This repo is an improvement of "Deep Multi-Model Fusion for Single-Image Dehazing" (ICCV 2019), written by Zijun Deng at the South China University of Technology. The original repo can be found at here.

Results

Dataset O-HAZE HazeRD
Method PSNR SSIM MSE CIEDE PSNR SSIM MSE CIEDE
DM2F-Net 25.113 0.7742 0.0032 5.2000 14.212 0.8145 0.0724 16.8331
DM2F-Net-improved 25.602 0.7752 0.0030 4.9714 15.774 0.8291 0.0589 15.5905

The checkpoint and dehazing results can be found at Baidu Drive.

Installation & Preparation

Make sure you have Python>=3.7 installed on your machine.

Environment setup:

  1. Create conda environment

    conda create -n dm2f
    conda activate dm2f
    
  2. Install dependencies (test with PyTorch 2.3.0):

    1. Install pytorch==2.3.0 torchvision==0.18.0

    2. Install other dependencies

      pip install -r requirements.txt
      
  • Prepare the dataset

    • Download the RESIDE dataset from the official webpage.

    • Download the O-Haze dataset from the official webpage.

    • Make a directory ./data and create a symbolic link for uncompressed data, e.g., ./data/RESIDE.

Training

  1. Set the path of datasets in tools/config.py
  2. Run by python train.py

Use pretrained ResNeXt (resnext101_32x8d) from torchvision.

Hyper-parameters of training were set at the top of train.py, and you can conveniently change them as you need.

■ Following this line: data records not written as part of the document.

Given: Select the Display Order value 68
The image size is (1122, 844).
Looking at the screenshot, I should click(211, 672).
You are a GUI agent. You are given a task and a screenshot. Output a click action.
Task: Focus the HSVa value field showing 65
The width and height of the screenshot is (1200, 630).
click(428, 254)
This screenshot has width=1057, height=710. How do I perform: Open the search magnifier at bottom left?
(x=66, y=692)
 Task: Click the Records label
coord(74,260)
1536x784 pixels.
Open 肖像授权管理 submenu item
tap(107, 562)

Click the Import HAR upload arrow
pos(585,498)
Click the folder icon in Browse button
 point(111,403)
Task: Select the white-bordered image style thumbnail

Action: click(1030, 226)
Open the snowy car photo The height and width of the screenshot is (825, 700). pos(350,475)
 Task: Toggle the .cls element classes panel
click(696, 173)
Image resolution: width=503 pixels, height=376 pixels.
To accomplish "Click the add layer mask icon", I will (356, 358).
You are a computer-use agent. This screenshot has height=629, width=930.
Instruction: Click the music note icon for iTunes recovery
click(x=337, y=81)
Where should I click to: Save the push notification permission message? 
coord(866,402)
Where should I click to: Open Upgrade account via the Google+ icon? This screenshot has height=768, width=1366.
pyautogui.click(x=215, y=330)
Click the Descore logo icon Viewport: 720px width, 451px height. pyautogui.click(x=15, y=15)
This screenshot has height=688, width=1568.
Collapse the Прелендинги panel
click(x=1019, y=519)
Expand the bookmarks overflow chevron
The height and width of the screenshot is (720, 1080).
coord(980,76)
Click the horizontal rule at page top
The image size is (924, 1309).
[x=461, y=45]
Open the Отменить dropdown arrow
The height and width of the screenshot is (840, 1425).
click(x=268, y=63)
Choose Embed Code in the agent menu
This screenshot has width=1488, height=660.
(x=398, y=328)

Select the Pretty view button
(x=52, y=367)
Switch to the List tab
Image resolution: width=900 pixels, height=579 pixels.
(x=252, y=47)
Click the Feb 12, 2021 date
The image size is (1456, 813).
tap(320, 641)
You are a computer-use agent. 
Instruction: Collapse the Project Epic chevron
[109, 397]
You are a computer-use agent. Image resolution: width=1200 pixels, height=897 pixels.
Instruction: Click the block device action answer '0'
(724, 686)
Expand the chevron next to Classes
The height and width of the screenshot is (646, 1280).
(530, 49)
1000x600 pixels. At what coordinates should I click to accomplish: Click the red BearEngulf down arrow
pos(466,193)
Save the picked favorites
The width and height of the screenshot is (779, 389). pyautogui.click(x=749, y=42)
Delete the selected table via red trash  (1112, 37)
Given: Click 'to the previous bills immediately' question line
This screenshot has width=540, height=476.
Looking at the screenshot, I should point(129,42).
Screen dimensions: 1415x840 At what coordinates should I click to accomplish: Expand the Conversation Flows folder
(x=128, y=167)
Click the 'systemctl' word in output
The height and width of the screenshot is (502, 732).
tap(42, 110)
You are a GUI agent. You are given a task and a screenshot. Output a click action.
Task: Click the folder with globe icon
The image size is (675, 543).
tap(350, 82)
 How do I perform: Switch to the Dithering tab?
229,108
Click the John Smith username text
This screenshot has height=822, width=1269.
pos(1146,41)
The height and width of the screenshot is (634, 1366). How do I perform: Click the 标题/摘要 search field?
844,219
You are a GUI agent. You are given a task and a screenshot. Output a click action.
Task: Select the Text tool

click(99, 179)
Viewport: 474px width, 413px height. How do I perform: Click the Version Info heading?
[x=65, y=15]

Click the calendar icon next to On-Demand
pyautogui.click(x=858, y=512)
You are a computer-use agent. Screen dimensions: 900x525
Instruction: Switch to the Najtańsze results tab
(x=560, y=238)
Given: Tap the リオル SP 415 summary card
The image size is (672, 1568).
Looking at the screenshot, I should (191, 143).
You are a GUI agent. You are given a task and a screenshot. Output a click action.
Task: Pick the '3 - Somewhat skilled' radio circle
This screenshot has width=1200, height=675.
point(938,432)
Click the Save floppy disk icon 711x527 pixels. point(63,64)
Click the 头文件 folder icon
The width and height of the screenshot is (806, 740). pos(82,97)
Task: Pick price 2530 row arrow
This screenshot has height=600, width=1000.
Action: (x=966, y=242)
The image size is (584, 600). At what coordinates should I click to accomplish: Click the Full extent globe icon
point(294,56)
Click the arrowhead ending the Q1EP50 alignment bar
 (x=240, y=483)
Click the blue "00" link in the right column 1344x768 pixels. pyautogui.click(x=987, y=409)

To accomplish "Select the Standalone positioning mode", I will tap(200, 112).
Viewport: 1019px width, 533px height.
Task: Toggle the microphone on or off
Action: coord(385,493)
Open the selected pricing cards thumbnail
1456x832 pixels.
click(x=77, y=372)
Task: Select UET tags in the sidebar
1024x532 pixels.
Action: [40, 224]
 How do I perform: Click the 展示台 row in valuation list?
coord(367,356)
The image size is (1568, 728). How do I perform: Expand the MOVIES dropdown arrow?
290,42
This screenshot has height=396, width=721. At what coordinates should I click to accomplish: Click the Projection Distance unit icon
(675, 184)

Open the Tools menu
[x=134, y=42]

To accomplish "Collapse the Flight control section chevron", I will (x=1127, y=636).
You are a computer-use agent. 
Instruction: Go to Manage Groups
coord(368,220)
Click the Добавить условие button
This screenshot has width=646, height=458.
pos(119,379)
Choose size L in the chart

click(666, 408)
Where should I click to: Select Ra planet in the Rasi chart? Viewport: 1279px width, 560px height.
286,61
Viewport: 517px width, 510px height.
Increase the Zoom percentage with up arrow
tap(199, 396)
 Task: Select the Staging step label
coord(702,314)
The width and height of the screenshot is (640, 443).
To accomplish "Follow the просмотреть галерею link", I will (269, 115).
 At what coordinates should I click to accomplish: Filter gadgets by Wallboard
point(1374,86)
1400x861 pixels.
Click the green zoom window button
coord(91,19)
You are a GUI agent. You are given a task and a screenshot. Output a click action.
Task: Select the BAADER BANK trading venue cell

Training a model on a single NVIDIA A100 GPU takes about 4 hours.

Testing

  1. Set the path of five benchmark datasets in tools/config.py.
  2. Put the trained model in ./ckpt/.
  3. Run by python test.py

Settings of testing were set at the top of test.py, and you can conveniently change them as you need.

License

DM2F-Net-improved is released under the MIT license.

Citation

If you find the code helpful to your research, please give a star to me!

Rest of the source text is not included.